Recently a retired Air Force personnel committed suicide at a hotel in Allahabad and left a suicide note addressed to Narendra Modi. In his note, he blamed the economic conditions for his death and ‘P Chidambaram for the slowdown’. Not long ago, VG Siddhartha, the owner of Cafe Coffee Day went missing and was later found to have committed suicide.
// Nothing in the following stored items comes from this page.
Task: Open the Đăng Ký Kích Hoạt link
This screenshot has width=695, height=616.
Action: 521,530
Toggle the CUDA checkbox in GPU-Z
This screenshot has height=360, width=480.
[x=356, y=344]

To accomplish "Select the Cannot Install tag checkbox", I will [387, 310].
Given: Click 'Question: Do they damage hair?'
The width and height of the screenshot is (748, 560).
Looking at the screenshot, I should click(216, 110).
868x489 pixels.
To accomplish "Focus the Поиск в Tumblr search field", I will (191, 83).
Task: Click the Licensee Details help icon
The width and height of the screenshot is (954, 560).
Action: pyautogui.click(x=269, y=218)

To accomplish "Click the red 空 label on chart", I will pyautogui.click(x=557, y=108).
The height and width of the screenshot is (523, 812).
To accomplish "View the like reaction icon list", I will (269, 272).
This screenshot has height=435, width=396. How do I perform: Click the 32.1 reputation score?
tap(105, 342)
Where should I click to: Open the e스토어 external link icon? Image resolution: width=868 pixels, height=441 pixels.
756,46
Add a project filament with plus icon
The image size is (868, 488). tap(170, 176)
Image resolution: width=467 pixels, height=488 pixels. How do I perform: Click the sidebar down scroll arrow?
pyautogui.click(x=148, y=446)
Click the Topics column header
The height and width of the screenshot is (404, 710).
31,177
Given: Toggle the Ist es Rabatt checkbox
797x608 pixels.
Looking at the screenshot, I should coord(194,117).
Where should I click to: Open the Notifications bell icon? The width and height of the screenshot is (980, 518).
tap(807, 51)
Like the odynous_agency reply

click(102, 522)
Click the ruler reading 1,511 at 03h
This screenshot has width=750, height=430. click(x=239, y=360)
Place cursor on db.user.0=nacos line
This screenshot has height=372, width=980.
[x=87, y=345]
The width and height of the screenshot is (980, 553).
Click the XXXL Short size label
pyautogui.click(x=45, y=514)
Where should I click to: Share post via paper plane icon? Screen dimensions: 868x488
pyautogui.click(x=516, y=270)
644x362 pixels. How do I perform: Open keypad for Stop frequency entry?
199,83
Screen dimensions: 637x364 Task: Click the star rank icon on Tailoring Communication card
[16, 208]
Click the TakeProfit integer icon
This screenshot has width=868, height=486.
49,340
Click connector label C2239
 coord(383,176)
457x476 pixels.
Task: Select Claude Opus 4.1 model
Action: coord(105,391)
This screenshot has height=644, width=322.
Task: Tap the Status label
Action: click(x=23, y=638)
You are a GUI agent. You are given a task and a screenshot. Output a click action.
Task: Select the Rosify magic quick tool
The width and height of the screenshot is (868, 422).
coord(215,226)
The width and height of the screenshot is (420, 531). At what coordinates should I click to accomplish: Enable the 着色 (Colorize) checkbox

Though these are recent examples, according to the World Health Organization’s (WHO) latest report, India has the highest suicide rate in the South-East Asian region.
While suicide is a largely preventable public health problem, the report released ahead of World Suicide Prevention Day (WSPD) which is being observed on September 10, pegged India’s suicide rate at 16.5 suicides per 1,00,000 people.
WSPD is organised by the International Association for Suicide Prevention (IASP) and WHO has been a co-sponsor of the day. The purpose of this day is to raise awareness around the globe that suicide can be prevented.
“Despite progress, one person still dies every 40 seconds from suicide,” said WHO Director-General, Dr Tedros Adhanom Ghebreyesus. “Every death is a tragedy for family, friends and colleagues. Yet suicides are preventable. We call on all countries to incorporate proven suicide prevention strategies into national health and education programmes in a sustainable way.”
Sri Lanka stands second in the region with a suicide rate of 14.6 and Thailand (14.4) at the third spot. As per the statistics released, India also had the third-highest female suicide rate (14.7) in the world after Lesotho (24.4) and Republic of Korea (15.4).
Suicide prevention also features in one of the Sustainable Development Goals (SDGs) 3: Ensure healthy lives and promote well-being for all at all ages.
The data pertains to the WHO estimates of 2016.
While there is no national distress helpline in India as of yet, there are several organisations across the country that are committed to the cause of mental health. They run counselling services and suicide helplines for anyone in danger of committing suicide:
1. 3592- 221152 is installed at Police Control Room, Gangtok, Sikkim
2. Vandrevala Foundation Helpline
Tel (India): 1 860 266 2345 (24×7)
1800 2333 330
3. iCall, Mumbai: +91 22 2556 3291
Monday to Saturday, 8 am to 10 pm
4. Samaritans, Mumbai: 91 84229 84528 / +91 84229 84529 / +91 84229 84530
Monday to Sunday, 3 pm to 9 pm
5. Aasra: 91-9820466726(24×7)
6. Lifeline Foundation, Kolkata: 033 2463 7437
Address – 17/1A Alipore Road
Sarat Bose Road 700 027
7. Arpita Foundation
10 am to 1 pm | Monday to Saturday
2 pm to 5 pm-
8. Roshni Trust
11 am to 9 pm | Monday to Saturday
Email – firstname.lastname@example.org
9. NGO SPACE for transgender community
Tele-counselling helpline: 1800111015
10. Bombay Municipal Corporation’s helpline: 022-24131212 managed by KEM Hospital’s psychiatric department.
Some of the staggering statistics out of the report are:
1. Around 800,000 people commit suicide every year in the world.
2. Suicide is responsible for more deaths than malaria, breast cancer, war or even homicide, according to the WHO. It was the second leading cause of death among 15-29 year olds, claiming 200,000 lives in 2016, topped only by road injury.
3. It also ranked second among women (after maternal conditions) in the same age group and third among men (after road injury).
4. For every suicide, there are many more people who attempt suicide every year. A prior suicide attempt is the single most important risk factor for suicide in the general population.
5. 79 per cent of global suicides occur in low and middle-income countries.
6. Ingestion of pesticide, hanging and firearms are among the most common methods of suicide globally. In addition, moments of crisis with a breakdown in the ability to deal with life stresses, such as financial problems, relationship break-up or chronic pain and illness along with experiencing conflict, disaster, violence, abuse, or loss and a sense of isolation are strongly associated with suicidal behaviour.